Waterbury ponders life without its own police
By David Taube
STAFF WRITER | September 29,2012
WATERBURY — An upcoming village vote on whether to ax the local police department has prompted some community leaders to suggest finding a way to preserve those services.
A Tuesday informational meeting showed many business owners support maintaining village police services.
Thatcher Brook Primary School Principal Don Schneider wanted to know what would happen if voters approved the change.
“I don’t have huge discipline needs like a high school, but it’s certainly handy and important to have that local force,” Schneider said on Friday.
At the Nov. 6 general election, village voters will decide whether to abolish their police department. Village officials have suggested the measure could help lead to a long-sought merger with the town. One factor in town residents’ opposition to a merger has been the substantial village police costs.
The department takes up about 80 percent of the village budget and has several full- and part-time employees. If it’s abolished, Vermont State Police would cover the village as they already do for the town.
The possible change worries some due to response times. State police in the Middlesex barracks cover 18 towns, and about three or four troopers typically are on duty at one time, said Vermont State Police Lt. Paul White on Friday.
Schneider gave one example of an incident when it was reassuring to have a police force nearby. This fall school officials didn’t know where one student was, prompting a school-wide search and leading the principal to drive to the student’s home, he said. The police were also called, he said. The school found out the student was with a parent.

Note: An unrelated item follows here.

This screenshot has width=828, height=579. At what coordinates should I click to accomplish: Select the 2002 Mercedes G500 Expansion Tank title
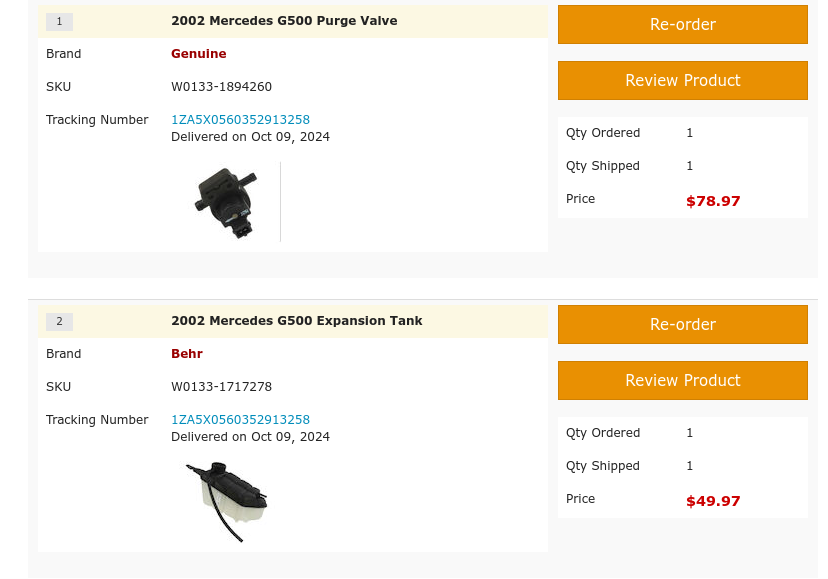tap(296, 321)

Schneider suggested the village police response time is about five minutes but that the state police might need 20 or 30 minutes.
Still he said he’d be OK with the change, and he pointed out that Crossett Brook Middle School in Duxbury relies on state police. He said he plans to talk with officials at the middle school and Harwood Union High School, also in Duxbury, about how those schools manage without a local police force.
Since the 1990s, attempts to merge the village and town or to share the village police force services and costs with the town have failed.
In 2004 the town and village voted to merge, but town residents petitioned for a revote, which reversed the outcome.
White said at the meeting that the town of Waterbury receives the second most responses from his barracks. Morristown receives the most.
If the village police department is disbanded, he said, Waterbury would probably be the No. 1 demand on the barracks’s time. State police currently don’t cover the village.
That switch could mean services to other towns are affected adversely, he said.
“My opinion is they need a town-wide department, not just a village department, but that’s sort of the opposite direction of where they’re currently looking at going,” White said.
The state police would not be able to provide “quality-of-life” services like directing traffic during the Fourth of July celebration, White said.
Schneider said the school benefits from village officers who park cruisers near crosswalks at the beginning of the school year to remind drivers to slow down.
“As village voters, we should all know if the police force isn’t there, what are our choices. Is it only going to be ‘go to the state police’? Is the next move by the Select Board to go to a full town police force?” Schneider said.
One alternative raised is using constables, who can have law enforcement authority including search, seizure and arrest. The village also could contract with state police for additional coverage.
The next informational meeting is Nov. 1 at 7 p.m. in the cafeteria at Thatcher Brook Primary School at 47 Stowe St.
About 25 people attended Tuesday’s meeting.